LITR 4326 Early American Literature

lecture notes

course introduction


primordial chaos!


Grateful for showing up and hope you and yours are coping well enough with this enormous disaster.

If you're not, or if things go from bad to worse for you, please communicate whenever you can and together we can try to keep everyone going through December.

Made some adjustments to the course requirements so that we can do our work without adding to misery


1st classes--profs want grand preview, get big ideas up front, prepare students for later reinforcement

What students get: sense of personalities, styles, expectations (how much work, what possible pleasures)

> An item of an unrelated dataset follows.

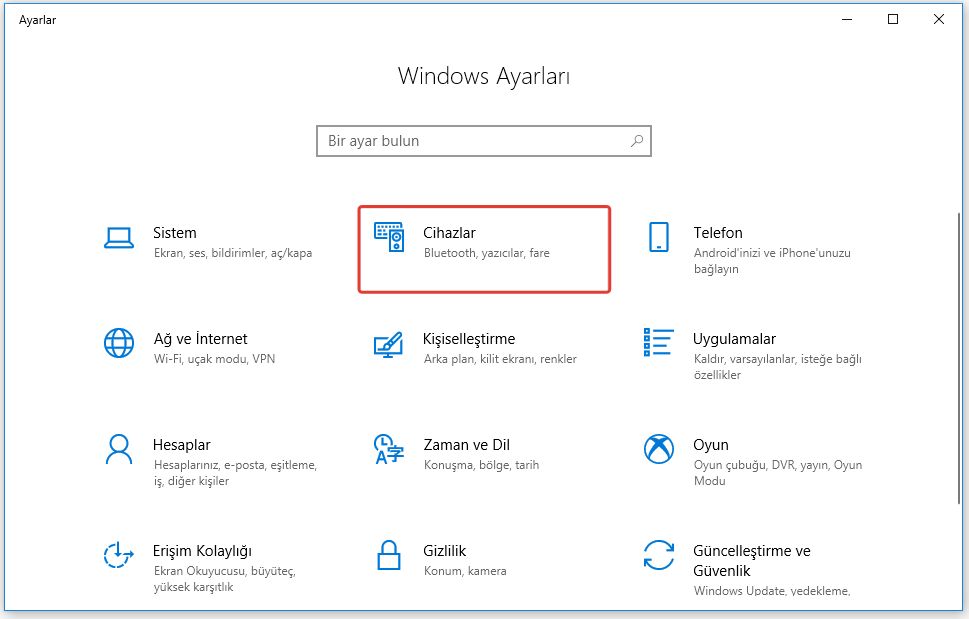Click the Uygulamalar category label
969x619 pixels.
pyautogui.click(x=734, y=339)

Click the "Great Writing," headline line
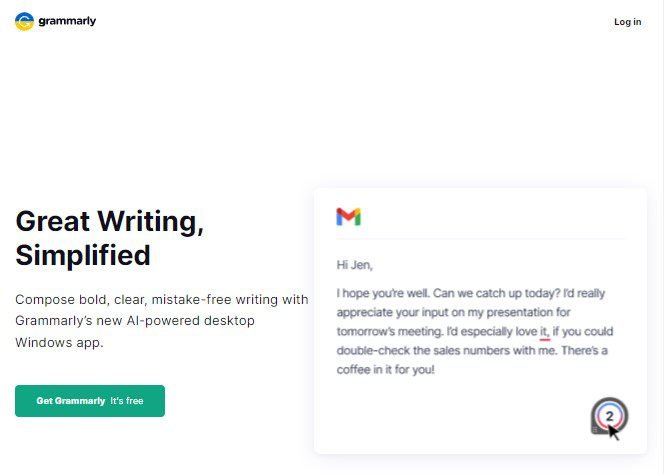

not try to do too much, and if it starts to feel that way, I'll refocus.


me: at UHCL since 1992, 66 years old, married longer than I was single, grandfather, first students grandfathers; last year or two before retiring

hired to teach early American literature + multicultural studies

teaching style: student-centered learning, learn by doing, discussing


you: small class, challenges / opportunities

student introductions



peculiarities of course: so many different materials > students must self-direct (contrast American Renaissance)


student presentations

discussion questions (today)


Literature as pleasure + learning




why we read literature of the past?


knowledge + critical thinking


but do we identify? How far back can we go in literary history and feel as though it matters to us now? (Shakespeare, Classical Tragedy, etc.)

approach the unknown through the known—if we like something from the past, why? If not, why not? What does either tell us about ourselves?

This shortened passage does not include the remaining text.